弱り切った金魚はわずかなアンモニアの増加も耐えられません。

環境を考える機会として

地球上のあらゆるところでバクテリアは活躍しています。

川を流れる水がキレイなもの、湖の水が透明なのも、それはバクテリアの働きがあってのことです。

この自然の水の浄化作用をそのままミニチュアにしたのが金魚の水槽です。

小さな水槽の中で金魚が長く生きられるのは、調和した環境があるからです。

その調和を作り出している、目に見えない小さな生き物がバクテリア。

浄化槽というものがあります。

下水が完備していないところで活躍する施設のことですが、その浄化槽の中で活躍しているのも実はバクテリアです。

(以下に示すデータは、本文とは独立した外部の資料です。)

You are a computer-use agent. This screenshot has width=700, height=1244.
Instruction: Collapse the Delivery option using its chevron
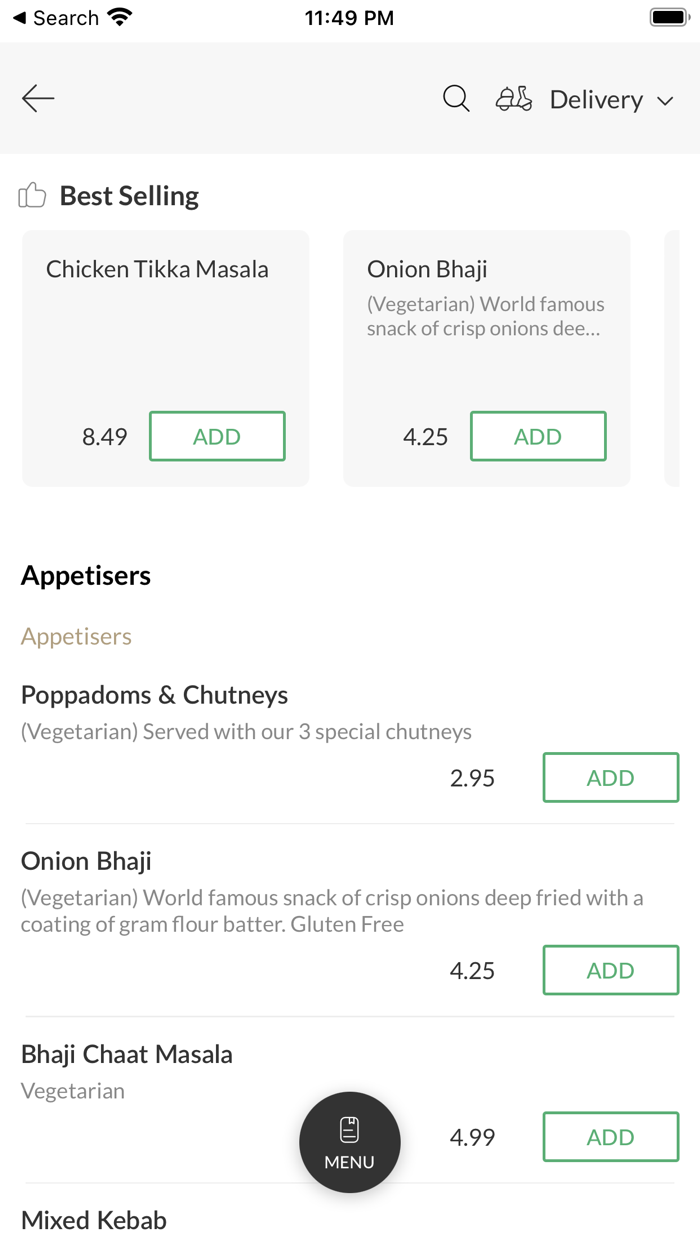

技術が進歩してハイテクの世の中になっても、この小さな生き物にとって代わる浄化システムはありません。

バクテリアが金魚の水槽を綺麗にする

魚にとって水は人間にとっての空気と同じです。

その比較で言えば、バクテリアは空気清浄機のようなものですね。

ただバクテリアは生き物なので、温度変化や水道水のカルキなどでダメージを受けることがあります。

酸素の欠乏も良くありません。

バクテリアを育てることが、金魚の健やかな生育につながります。